Each day, Burtis establishes the tone of the customer experience at her workplace.
“I love what I do—I feel like I make a difference,” says Burtis, who has helped her shop improve its CSI scores each of the last three years to an all-time high of 97 percent.
When FenderBender initially interviewed Burtis, in June 2016, (fenderbender.com/compassionatecare), she spoke of the sympathy she extends to customers following their car accidents. Others appear to have taken notice: Brown’s Collision Center has earned “Best of the Best” in auto repair in consecutive years from the Northwest Arkansas Democrat-Gazette, and Burtis is confident that customer service has helped pave the way for such accolades.

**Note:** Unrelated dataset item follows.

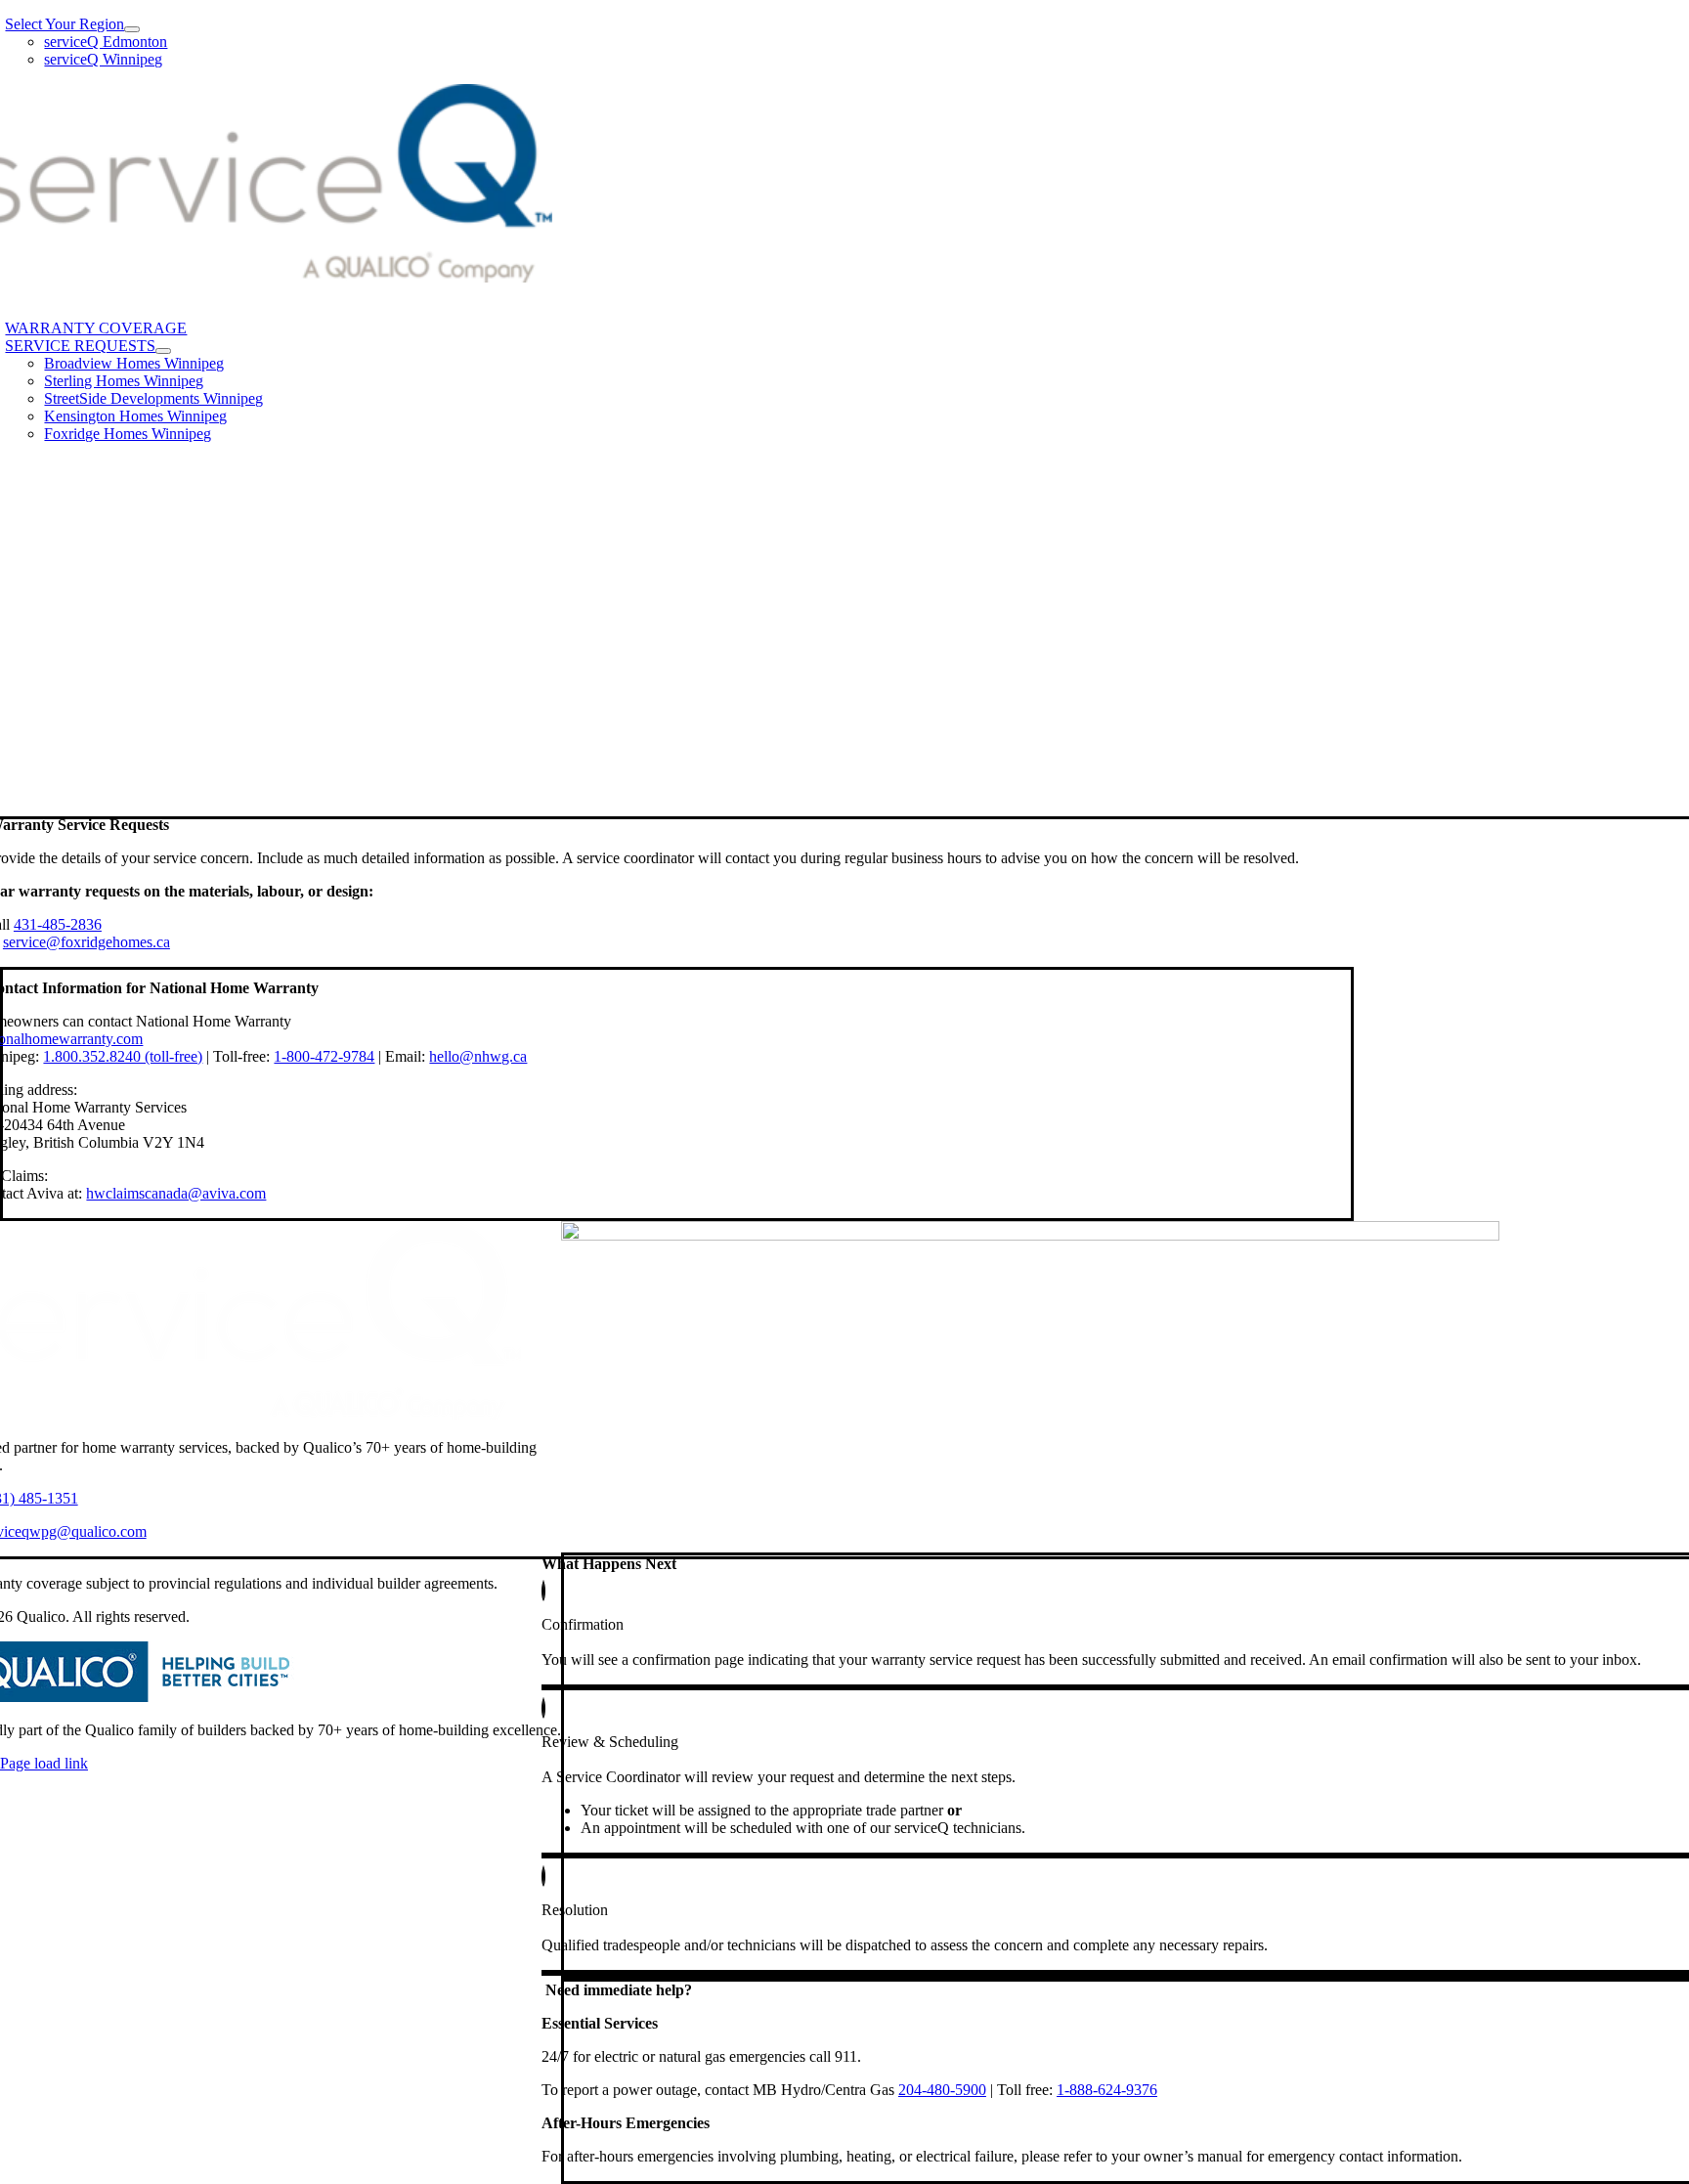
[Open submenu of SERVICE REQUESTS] (163, 351)
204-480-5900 (942, 2089)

“The people that are walking through the door—the customers coming in—that’s my first priority,” says Burtis, whose shop always searches for new ways to appeal to customers, such as recently hosting a $50 gift card giveaway for customers who leave online reviews.

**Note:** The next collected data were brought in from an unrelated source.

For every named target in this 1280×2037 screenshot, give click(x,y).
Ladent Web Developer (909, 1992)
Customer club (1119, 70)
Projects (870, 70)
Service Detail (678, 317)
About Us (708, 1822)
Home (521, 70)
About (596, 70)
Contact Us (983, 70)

In her three years working in Bentonville, Burtis has given great thought to the most important elements of her role. A customer service representative (CSR), in her observation, can set a shop apart.

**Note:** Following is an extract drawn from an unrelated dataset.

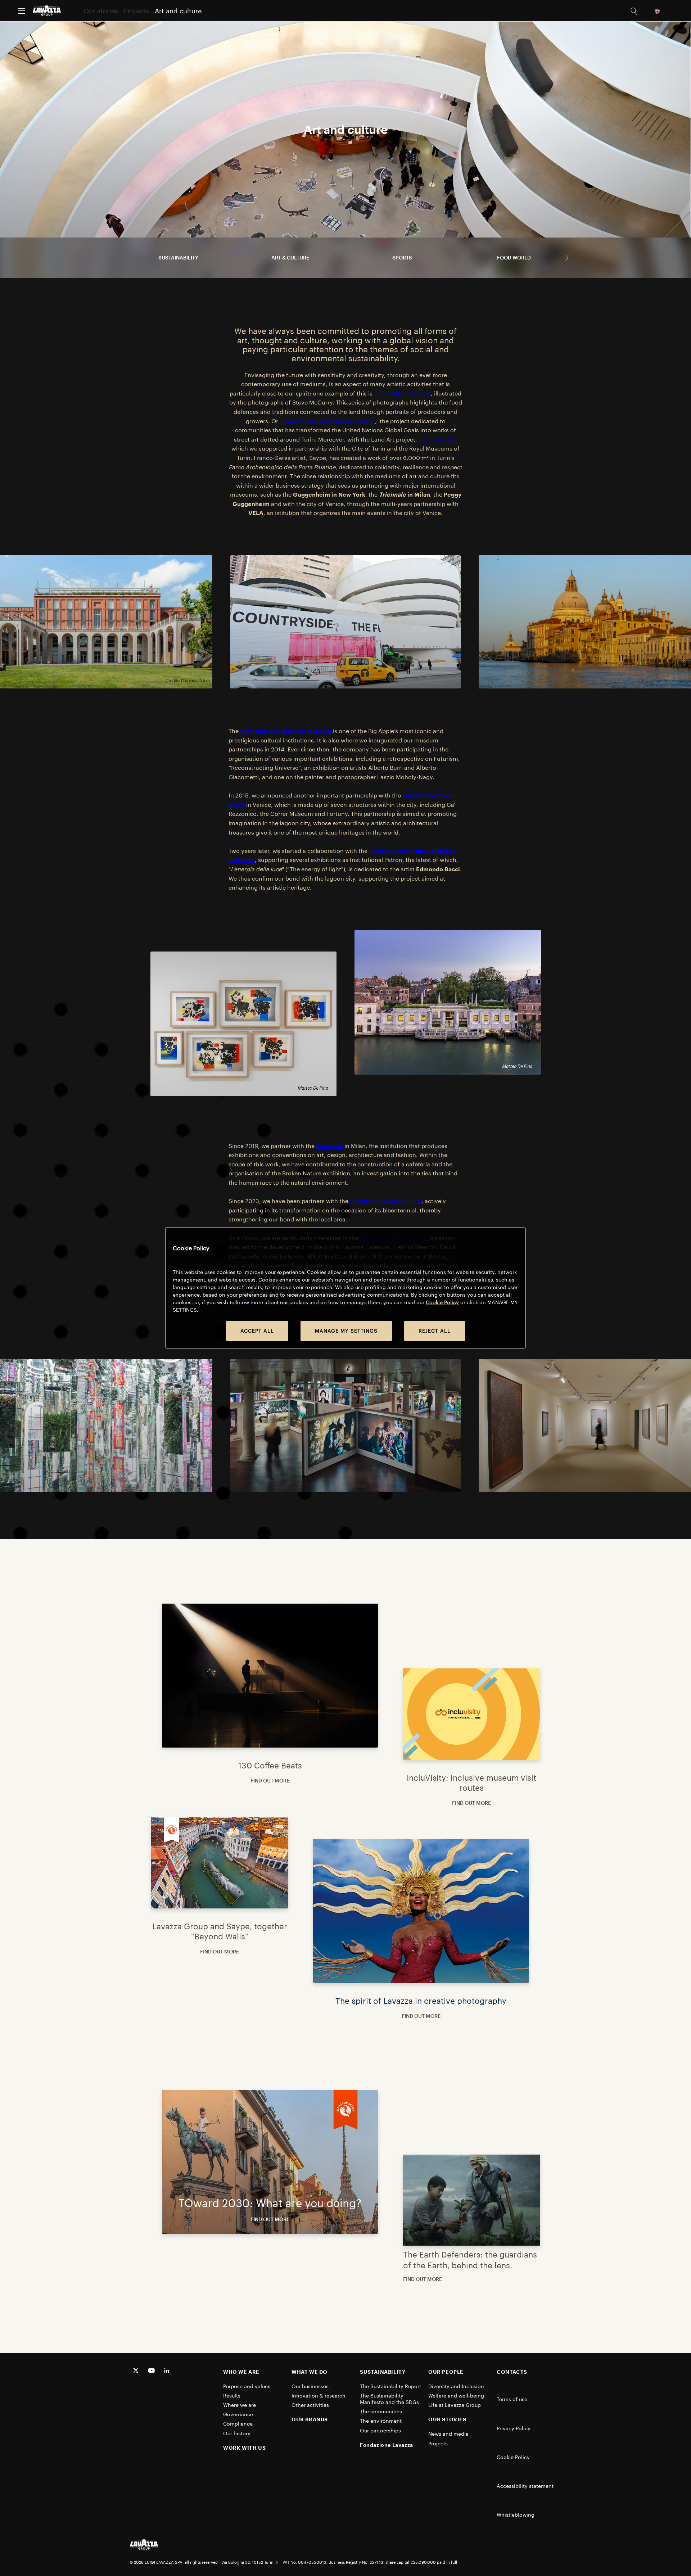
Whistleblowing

In that spirit, FenderBender caught back up with Burtis recently to get her thoughts on what shop operators should look for when hiring CSRs.
Find the Most Selfless
Perhaps the greatest trait a CSR can possess is a generous personality, Burtis notes. That’s why she goes to great lengths to make customers feel appreciated, even taking steps such as giving customers her personal cell phone number. Later, in the days following a customer’s visit to Brown’s Collision center, Burtis will often send out thank you cards.
Burtis also suggests hiring CSRs who make an effort to learn everyone’s name whom they encounter, and generally have a work history of leaving no stone unturned in their efforts to keep customers happy.
“Details matter,” she says.
Tentative people aren’t ideally suited for a customer service role. Body shops need personable, energetic employees greeting customers.
“You know, nobody wants to be at a collision center,” says Burtis, whose shop boasts an average monthly car count of around 125. “We want it to be a friendly atmosphere, where you have answers to all the questions they may have. If I don’t have the answers, I always let them know that I will get the answers for them.”
Seek the Compassionate
Customers notice when a business’s employees are empathetic. That’s why Burtis makes it a point to study customers’ body language once they’ve arrived at the shop, typically after an accident. If the customer appears overwhelmed, Burtis doesn’t hesitate to console them.
She also takes pride in passing out “goodie cups”—featuring key chains, pens, tape measures, and Tootsie Rolls—when customers leave the facility.
“I just know that every day I go in and I’ve got my mind set to help people, and make a difference in their experience,” Burtis says. “When it comes to some of this, it cannot be taught. You have to actually have a love for people.”